__Exercise__
Reproduce all of the data below without alteration; exclude every picture.
____________
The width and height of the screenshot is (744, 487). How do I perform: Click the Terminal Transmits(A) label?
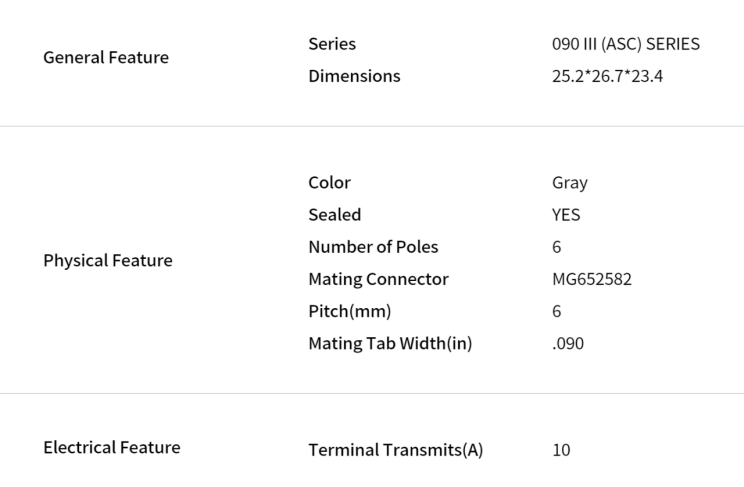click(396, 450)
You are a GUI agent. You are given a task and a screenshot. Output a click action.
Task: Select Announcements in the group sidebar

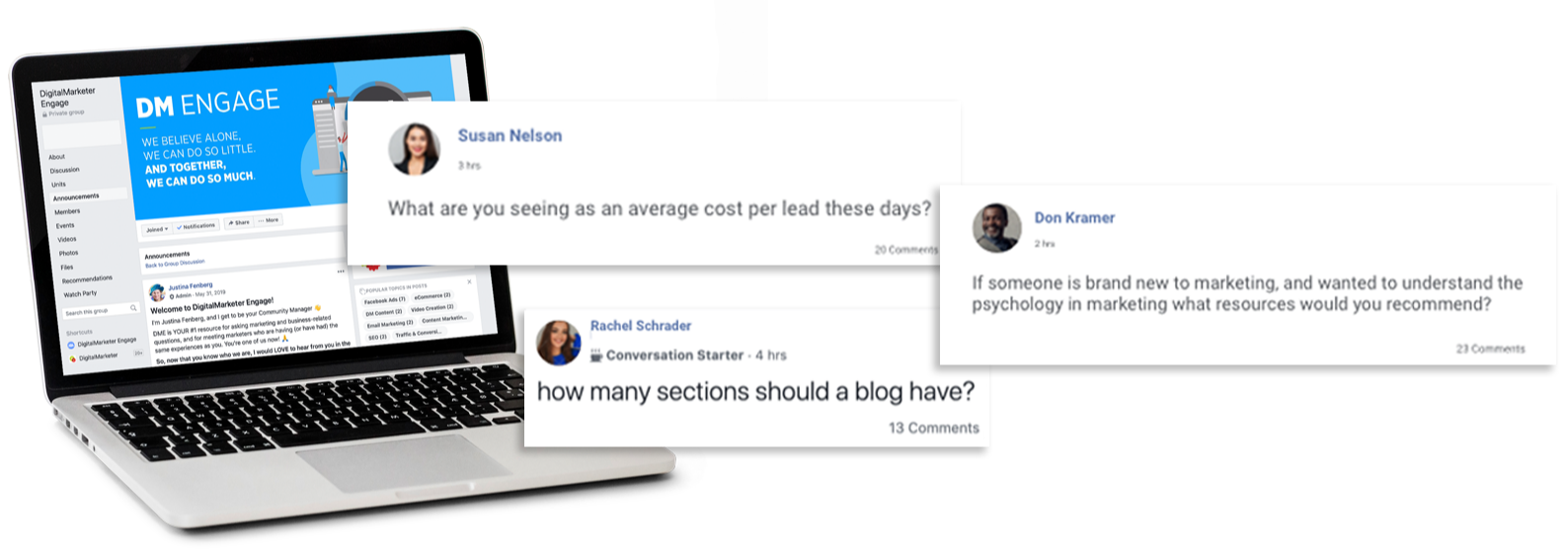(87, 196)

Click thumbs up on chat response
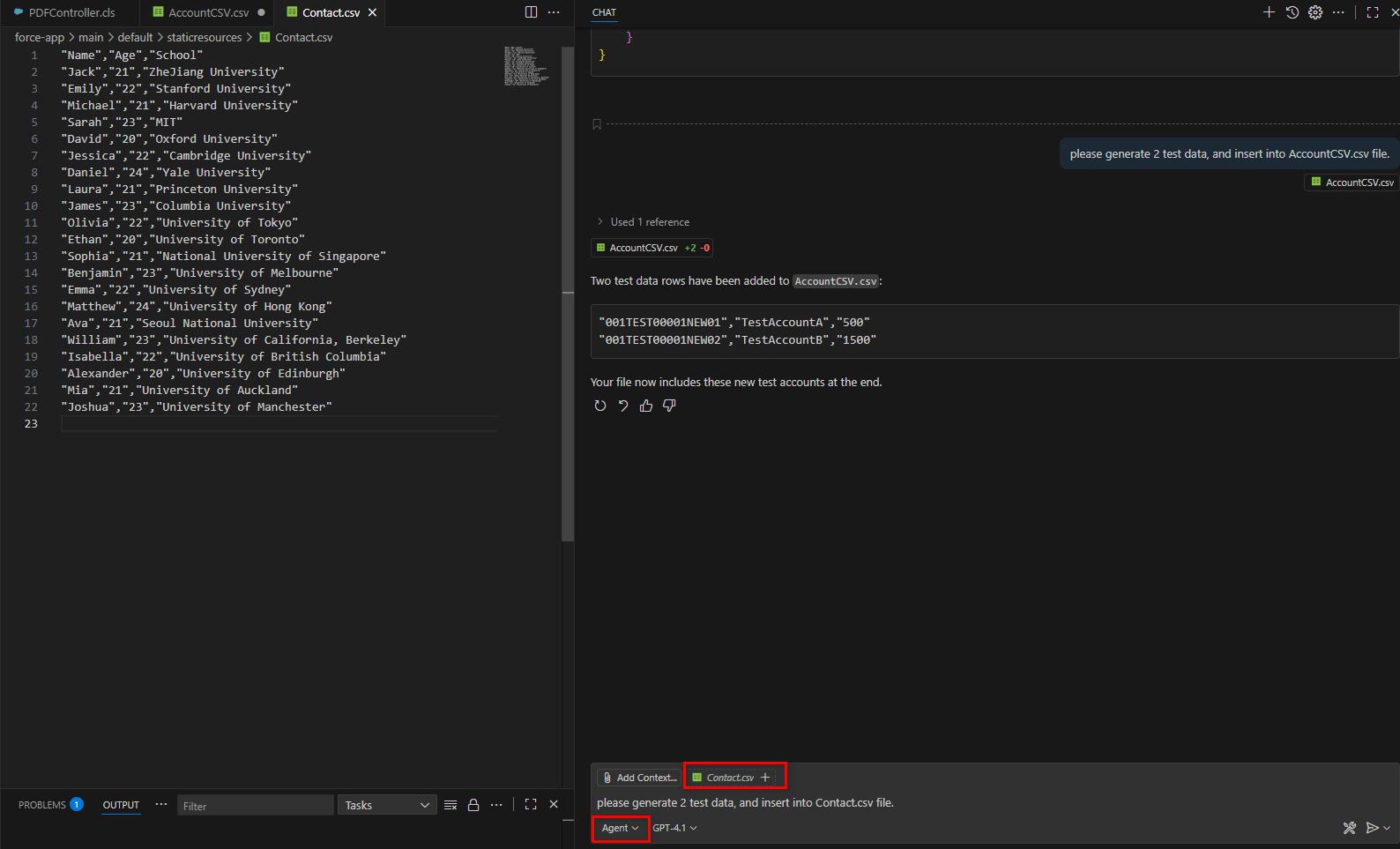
____________
__Answer__
The width and height of the screenshot is (744, 487). How do I perform: Click the Terminal Transmits(A) label?
click(396, 450)
You are a GUI agent. You are given a task and a screenshot. Output a click action.
Task: Select Announcements in the group sidebar

(87, 196)

Click thumbs up on chat response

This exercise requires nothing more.